### EXERCISE BRIEF
Turn the lines of the records from the one containing "You are a computer-use" through the one containing "Instruction: Select the 宽带 device type", both included, into a numbered list, dropping any blank lines.

### EXERCISE INPUTS
##########
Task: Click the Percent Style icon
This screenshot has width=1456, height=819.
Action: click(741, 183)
##########
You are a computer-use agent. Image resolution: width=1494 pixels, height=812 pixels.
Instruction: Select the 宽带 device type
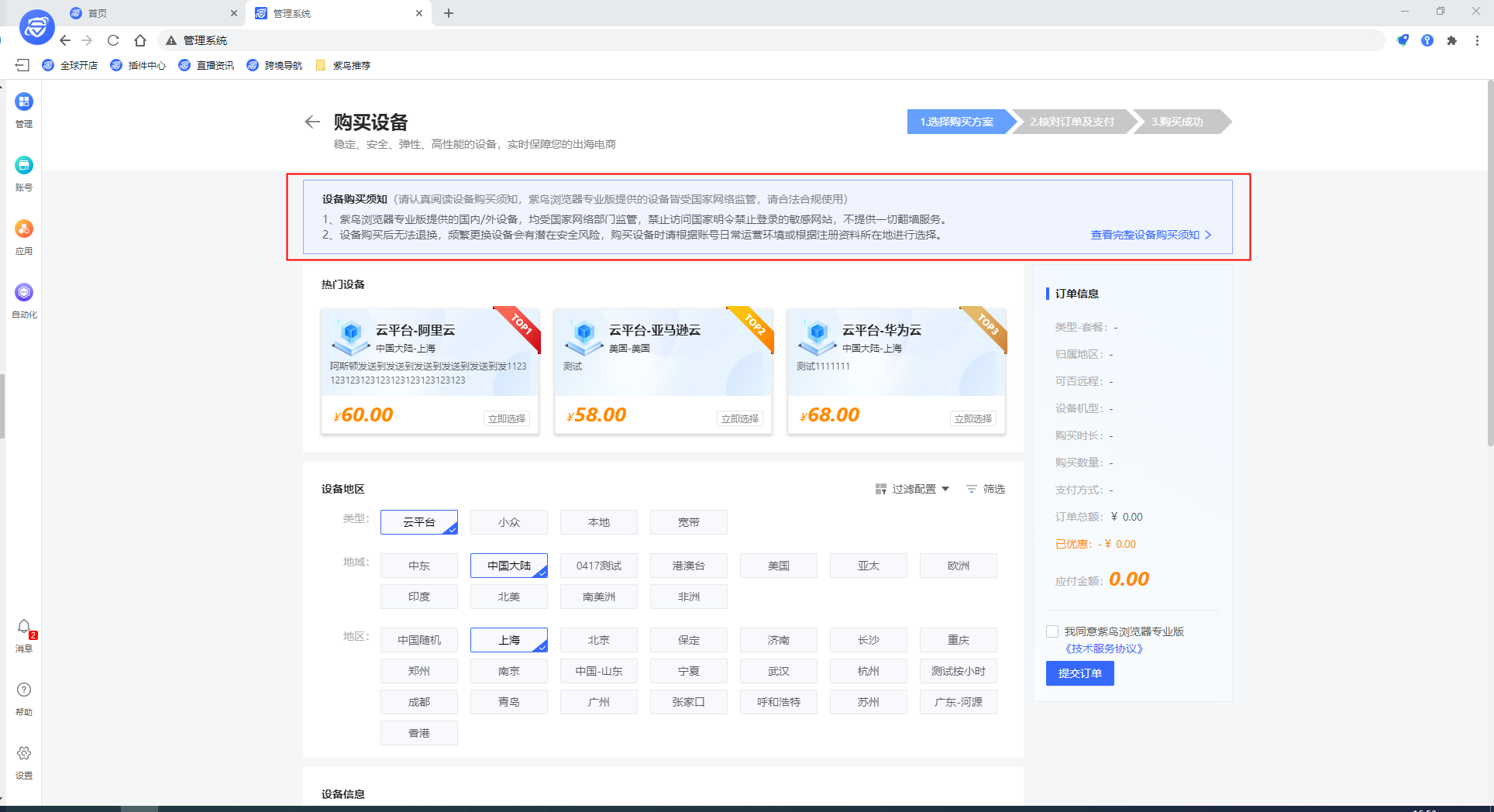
##########
### EXERCISE SOLUTION
1. You are a computer-use agent. Image resolution: width=1494 pixels, height=812 pixels.
2. Instruction: Select the 宽带 device type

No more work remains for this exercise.